Si tratta quindi di 107 miliardi di dollari, il che equivale a moltiplicare per circa 450 volte gli introiti pubblicitari di tutta la SSR nel 2016: per l’esattezza sono 230,5 milioni, a fronte di un canone che nel 2016 ha generato in Svizzera 1.217,9 milioni. Sempre nel 2016 la RSI ha potuto disporre di 265 milioni, ovvero il 22% della «torta SSR», mentre il canone incassato nella nostra regione è ammontato a 45 milioni.
C’è davvero chi da noi è disposto a rinunciare a più di 200 milioni per l’economia e la cultura locale, per «dare una lezione» a «quelli della SSR/RSI» (sperando magari che l’iniziativa venga bocciata di misura...)? Il pericolo di un atto autolesionista, unico al mondo, è grave: potenzialmente, da masochista locale a zimbello globale, a rischio di essere presi in giro da qualche minoranza di chissà dove, di certo meno fortunata di noi!
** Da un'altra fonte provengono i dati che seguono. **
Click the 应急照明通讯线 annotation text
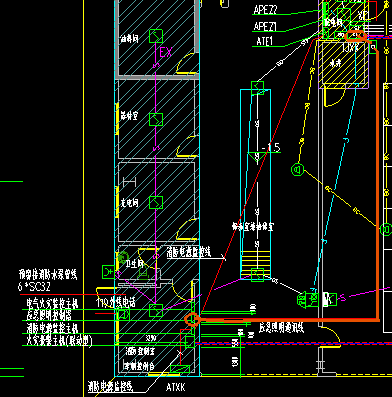 click(x=281, y=328)
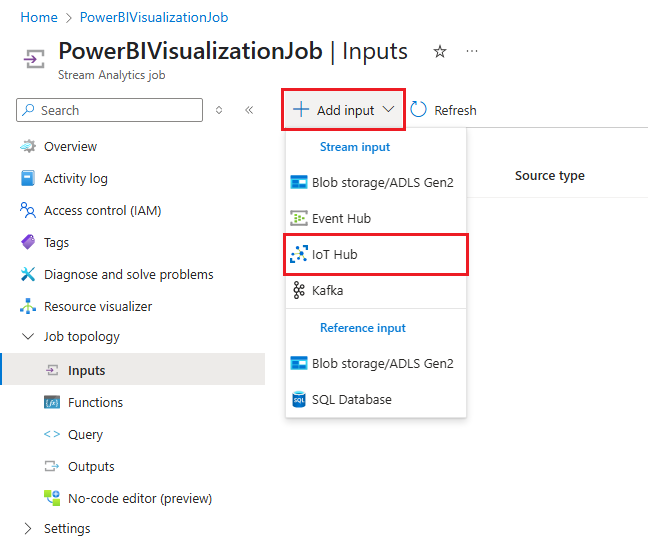
Task: Click the No-code editor (preview) icon
Action: click(52, 499)
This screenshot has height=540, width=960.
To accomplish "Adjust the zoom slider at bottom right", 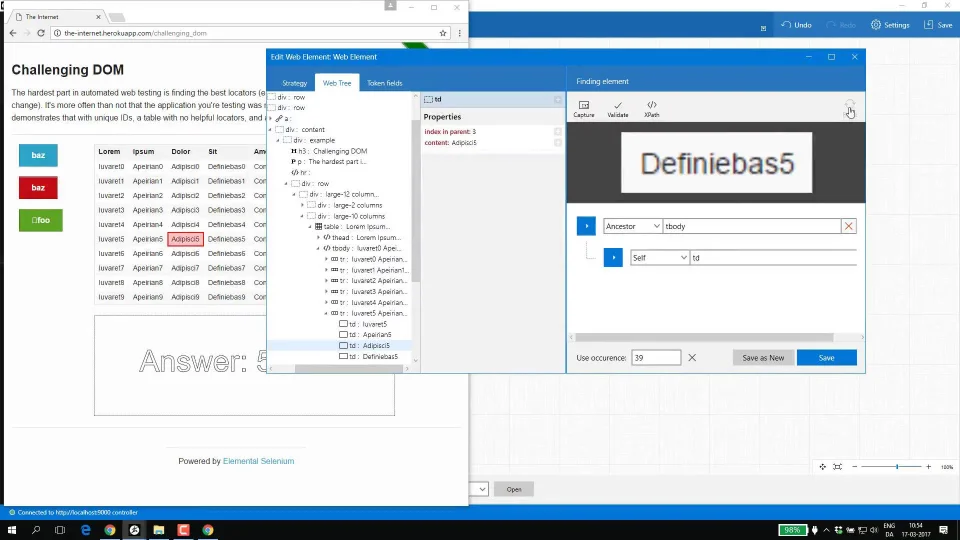I will (x=896, y=467).
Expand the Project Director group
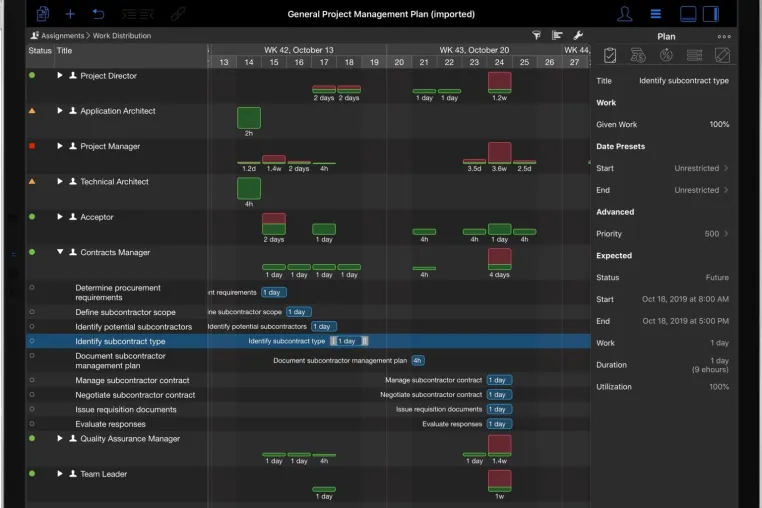The image size is (762, 508). (60, 75)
Il gigante monopolista Google parla angloamericano e non sarà certo la traduzione automatica o qualche algoritmo ben pensato a far sì che la democrazia e il plurilinguismo svizzero possano beneficiarne. Solo votando no alla «No Billag» potremo preservare uno degli esempi più significativi di federalismo solidale rimastoci, grazie al quale in Svizzera, a prescindere dalla lingua nazionale di riferimento, ogni cittadino è uguale di fronte ai media.
Articolo apparso sul Corriere del Ticino del 22 gennaio 2018.